Marion Stembridge was a respected as a grocery store owner, but he made his real money by being a banker and a loan shark. He had made almost a million dollars off of forcing poor people to pay outrageous sums of money in interest on loans. Stembridge had mental instability and hyper active behavior. His mother was forced to send him to Central State several times. According to local rumors that were going around, he only married his wife because she was a math teacher at Georgia College and could keep his accounts, but many doubted this because Stembridge could add numbers in his head in no time at all and rarely made mistakes. He supposedly abandoned her and moved into the Baldwin Hotel, but he gave the boarding house he owned to his wife. Whatever really happened, he rented the entire top floor of the Baldwin Hotel and had heavy duty locks replace the originals and kept the only set of keys to himself.

Provided data:
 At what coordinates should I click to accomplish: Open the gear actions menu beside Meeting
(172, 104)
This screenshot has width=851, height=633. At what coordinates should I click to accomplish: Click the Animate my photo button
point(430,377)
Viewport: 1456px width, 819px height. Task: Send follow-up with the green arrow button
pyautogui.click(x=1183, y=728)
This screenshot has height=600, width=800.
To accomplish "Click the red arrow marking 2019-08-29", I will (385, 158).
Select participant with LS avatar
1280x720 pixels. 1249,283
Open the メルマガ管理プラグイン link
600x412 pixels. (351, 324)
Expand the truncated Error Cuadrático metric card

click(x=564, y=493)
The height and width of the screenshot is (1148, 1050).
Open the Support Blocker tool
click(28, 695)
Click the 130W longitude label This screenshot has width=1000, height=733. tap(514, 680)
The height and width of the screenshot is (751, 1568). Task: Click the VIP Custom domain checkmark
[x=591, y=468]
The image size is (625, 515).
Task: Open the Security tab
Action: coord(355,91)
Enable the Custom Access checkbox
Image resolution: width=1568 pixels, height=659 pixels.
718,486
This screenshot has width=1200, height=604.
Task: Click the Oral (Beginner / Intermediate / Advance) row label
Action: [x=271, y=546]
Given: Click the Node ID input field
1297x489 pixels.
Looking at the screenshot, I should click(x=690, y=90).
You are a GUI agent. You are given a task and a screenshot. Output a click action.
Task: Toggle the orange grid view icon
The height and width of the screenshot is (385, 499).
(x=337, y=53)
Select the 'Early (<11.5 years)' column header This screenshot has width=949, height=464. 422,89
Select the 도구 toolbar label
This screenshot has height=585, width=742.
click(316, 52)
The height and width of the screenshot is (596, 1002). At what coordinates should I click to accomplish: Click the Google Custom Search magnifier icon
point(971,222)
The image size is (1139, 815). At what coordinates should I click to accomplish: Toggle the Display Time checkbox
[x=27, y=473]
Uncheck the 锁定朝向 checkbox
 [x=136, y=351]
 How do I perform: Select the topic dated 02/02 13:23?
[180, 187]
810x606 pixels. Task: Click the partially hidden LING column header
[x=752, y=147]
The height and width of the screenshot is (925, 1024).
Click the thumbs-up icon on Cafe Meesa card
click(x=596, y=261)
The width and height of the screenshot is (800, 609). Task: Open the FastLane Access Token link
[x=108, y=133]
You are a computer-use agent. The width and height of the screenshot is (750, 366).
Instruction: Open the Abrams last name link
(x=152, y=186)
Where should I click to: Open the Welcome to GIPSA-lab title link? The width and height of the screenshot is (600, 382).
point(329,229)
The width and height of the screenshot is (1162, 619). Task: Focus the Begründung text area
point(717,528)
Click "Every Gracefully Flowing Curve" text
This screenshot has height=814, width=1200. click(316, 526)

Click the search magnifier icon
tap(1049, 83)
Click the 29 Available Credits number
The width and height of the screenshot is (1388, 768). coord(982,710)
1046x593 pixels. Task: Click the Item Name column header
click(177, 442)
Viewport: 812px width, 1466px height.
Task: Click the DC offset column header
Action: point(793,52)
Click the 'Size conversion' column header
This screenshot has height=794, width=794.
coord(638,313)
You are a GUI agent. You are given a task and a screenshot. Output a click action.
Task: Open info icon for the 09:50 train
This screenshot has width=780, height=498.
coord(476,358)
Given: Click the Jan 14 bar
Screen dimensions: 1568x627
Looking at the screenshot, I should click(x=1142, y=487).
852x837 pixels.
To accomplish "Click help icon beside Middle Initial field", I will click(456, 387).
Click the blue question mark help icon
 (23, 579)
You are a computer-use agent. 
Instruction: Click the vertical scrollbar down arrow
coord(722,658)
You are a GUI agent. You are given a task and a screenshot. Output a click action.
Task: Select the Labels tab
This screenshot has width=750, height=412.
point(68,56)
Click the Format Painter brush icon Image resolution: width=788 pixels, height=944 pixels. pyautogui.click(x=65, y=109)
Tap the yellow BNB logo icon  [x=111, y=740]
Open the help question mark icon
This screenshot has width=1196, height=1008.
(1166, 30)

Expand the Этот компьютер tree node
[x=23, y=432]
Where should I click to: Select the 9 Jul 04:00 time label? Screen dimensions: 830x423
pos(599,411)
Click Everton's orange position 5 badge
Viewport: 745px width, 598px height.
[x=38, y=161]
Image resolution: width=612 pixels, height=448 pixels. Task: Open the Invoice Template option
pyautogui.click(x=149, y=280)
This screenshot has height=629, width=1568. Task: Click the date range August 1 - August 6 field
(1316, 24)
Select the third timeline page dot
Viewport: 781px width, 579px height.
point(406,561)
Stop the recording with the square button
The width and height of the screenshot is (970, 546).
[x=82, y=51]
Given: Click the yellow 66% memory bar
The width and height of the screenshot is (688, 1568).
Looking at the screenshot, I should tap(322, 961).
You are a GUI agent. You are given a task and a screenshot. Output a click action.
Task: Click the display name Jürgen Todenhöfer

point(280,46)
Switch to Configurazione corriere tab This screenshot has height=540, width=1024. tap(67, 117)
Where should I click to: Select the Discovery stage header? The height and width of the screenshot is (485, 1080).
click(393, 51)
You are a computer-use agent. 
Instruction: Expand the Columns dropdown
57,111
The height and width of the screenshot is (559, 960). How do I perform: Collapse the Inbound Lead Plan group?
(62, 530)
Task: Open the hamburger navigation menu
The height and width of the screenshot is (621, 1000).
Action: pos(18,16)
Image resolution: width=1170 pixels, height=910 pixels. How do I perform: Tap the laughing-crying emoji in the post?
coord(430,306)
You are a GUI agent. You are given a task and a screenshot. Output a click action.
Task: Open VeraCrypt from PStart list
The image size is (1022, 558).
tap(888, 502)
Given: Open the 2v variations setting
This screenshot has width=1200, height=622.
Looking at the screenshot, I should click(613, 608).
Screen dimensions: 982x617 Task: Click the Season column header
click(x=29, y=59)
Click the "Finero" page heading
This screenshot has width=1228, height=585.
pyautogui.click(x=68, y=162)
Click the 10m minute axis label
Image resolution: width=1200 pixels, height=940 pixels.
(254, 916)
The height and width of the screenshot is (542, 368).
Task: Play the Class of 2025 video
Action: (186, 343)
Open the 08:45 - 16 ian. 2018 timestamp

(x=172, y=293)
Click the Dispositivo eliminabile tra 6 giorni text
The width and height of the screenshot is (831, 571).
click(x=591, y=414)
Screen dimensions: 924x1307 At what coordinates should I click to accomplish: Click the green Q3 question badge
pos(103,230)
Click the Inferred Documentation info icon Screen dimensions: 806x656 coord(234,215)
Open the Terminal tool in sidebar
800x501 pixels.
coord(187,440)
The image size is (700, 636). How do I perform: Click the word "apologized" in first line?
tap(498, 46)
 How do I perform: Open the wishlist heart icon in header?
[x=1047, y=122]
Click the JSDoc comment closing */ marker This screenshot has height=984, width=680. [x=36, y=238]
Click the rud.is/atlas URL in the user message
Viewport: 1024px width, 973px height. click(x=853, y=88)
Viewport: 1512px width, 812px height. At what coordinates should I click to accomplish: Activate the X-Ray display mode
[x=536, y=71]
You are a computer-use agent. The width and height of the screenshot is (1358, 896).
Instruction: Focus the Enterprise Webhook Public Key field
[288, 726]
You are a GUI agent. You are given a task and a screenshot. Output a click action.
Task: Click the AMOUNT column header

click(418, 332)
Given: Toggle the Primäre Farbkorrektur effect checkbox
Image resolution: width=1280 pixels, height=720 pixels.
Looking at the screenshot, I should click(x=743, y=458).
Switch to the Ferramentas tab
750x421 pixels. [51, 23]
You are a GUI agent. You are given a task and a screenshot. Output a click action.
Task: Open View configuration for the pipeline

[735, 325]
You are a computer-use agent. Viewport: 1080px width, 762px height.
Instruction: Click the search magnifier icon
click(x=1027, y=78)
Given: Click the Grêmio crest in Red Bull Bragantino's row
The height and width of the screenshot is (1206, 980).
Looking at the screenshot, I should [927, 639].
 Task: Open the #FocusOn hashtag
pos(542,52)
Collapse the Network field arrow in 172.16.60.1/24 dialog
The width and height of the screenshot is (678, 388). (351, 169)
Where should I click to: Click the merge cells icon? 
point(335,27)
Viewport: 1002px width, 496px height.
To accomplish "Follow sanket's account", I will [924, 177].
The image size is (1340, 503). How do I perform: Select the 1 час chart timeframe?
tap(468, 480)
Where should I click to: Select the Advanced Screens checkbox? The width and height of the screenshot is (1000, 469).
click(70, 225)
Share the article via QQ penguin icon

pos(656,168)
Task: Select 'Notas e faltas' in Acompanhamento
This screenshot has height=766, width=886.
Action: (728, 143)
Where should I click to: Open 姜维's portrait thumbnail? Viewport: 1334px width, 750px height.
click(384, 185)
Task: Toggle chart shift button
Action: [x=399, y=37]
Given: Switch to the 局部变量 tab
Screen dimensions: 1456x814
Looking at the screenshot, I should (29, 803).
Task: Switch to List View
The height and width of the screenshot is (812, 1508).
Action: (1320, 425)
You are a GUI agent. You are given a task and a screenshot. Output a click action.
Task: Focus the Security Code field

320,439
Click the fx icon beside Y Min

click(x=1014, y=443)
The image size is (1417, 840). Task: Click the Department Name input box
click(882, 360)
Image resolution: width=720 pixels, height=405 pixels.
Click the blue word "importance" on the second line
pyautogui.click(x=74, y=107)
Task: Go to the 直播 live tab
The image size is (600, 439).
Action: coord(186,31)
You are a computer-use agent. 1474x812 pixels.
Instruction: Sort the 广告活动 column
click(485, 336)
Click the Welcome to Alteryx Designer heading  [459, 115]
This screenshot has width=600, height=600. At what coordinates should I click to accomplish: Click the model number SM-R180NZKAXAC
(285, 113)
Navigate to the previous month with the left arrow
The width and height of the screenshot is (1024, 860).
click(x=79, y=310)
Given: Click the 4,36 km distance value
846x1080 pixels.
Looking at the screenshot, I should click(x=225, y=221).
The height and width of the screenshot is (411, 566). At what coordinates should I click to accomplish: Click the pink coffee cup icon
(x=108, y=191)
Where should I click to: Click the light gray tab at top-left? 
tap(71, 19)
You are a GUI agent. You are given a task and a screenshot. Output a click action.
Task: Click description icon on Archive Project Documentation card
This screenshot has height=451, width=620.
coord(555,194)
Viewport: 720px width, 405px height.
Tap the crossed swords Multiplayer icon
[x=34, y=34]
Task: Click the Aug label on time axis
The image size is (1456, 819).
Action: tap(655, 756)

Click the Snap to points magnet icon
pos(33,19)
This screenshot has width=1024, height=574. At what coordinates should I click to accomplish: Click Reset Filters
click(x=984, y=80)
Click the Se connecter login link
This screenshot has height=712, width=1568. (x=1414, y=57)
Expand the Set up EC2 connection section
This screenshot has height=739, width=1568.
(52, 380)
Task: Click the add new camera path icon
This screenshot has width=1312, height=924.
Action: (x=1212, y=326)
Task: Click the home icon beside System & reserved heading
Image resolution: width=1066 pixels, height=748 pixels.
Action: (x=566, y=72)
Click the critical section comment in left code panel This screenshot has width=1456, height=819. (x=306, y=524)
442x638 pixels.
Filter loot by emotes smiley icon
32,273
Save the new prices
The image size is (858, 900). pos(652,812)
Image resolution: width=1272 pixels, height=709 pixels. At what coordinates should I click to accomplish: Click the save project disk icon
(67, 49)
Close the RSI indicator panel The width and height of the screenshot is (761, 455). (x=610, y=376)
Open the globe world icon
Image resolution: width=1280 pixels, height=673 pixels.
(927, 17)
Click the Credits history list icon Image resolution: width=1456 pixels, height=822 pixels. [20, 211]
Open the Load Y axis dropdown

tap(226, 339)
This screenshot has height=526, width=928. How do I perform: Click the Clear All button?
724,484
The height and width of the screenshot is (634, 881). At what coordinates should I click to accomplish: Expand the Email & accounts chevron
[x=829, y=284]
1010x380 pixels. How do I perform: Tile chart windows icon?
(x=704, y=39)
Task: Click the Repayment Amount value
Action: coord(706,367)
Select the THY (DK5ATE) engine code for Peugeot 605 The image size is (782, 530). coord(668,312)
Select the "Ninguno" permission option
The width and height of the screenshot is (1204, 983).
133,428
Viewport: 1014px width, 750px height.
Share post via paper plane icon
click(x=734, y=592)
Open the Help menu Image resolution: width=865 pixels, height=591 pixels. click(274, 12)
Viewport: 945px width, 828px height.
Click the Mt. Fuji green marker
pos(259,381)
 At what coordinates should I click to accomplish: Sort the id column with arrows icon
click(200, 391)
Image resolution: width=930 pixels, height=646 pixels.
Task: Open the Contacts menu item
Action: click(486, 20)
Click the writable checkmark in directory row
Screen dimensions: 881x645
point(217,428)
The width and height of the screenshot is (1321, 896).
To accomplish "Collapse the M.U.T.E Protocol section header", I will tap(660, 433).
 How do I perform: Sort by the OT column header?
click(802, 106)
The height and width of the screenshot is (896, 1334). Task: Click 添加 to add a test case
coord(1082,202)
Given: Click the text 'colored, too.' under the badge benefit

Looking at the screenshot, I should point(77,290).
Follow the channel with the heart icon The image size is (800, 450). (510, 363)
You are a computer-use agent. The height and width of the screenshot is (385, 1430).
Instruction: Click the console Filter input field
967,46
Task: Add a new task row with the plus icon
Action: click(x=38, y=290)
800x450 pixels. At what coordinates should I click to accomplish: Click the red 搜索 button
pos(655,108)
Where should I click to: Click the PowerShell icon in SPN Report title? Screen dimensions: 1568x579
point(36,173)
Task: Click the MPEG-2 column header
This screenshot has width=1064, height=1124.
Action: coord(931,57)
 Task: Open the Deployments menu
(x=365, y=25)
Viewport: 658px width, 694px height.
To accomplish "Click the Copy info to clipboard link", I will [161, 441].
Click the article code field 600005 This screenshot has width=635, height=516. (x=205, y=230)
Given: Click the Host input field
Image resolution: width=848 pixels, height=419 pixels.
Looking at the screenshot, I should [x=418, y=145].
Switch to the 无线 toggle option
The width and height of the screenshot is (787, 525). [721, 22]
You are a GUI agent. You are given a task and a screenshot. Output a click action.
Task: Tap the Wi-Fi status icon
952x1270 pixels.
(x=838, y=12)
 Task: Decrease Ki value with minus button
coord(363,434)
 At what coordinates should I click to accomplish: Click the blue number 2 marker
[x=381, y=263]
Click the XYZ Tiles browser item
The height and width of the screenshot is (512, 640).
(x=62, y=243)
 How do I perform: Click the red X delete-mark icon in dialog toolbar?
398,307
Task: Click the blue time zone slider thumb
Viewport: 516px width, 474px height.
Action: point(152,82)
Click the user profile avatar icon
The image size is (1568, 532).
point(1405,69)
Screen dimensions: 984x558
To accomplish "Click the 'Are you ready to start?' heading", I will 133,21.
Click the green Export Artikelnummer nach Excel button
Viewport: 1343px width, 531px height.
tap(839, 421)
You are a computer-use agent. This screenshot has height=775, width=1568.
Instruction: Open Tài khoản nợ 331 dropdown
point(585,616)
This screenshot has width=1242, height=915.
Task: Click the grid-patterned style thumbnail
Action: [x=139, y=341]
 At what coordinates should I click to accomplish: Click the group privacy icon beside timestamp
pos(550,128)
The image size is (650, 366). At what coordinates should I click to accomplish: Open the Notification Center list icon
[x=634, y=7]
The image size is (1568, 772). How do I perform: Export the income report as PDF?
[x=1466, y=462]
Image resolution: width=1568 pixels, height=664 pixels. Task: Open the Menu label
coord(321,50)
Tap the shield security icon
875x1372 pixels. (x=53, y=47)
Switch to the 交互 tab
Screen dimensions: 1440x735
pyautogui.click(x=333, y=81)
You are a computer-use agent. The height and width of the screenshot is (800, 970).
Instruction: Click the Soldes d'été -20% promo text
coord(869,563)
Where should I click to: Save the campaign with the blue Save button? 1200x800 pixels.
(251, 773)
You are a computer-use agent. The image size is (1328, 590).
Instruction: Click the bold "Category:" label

What you are asked to do: Extend the passage about Marion Stembridge, picking up right after its last sentence.

Response to this exercise:
In 1949, a black man named John Cooper had had enough with Stembridge’s outrageous interests rates and dropped off a black, slick sedan at his store. He attached a message that read “You can have this pile of steel for my note.” Stembridge was 61 and was extremely angry with John Cooper’s act. He grabbed his .38 caliber revolver and headed toward Cooper’s home in Shantytown. He took along with him Sam Terry, one of his employees, so he could act as a witness on his behalf just in case anyone saw him. They found him, grabbed him by the T-shirt, and beat him with brass knuckles. Two women came out and tried unsuccessfully to get them off their friend, so Stembridge drew out his .38 caliber revolver and shot wildly wounding both women.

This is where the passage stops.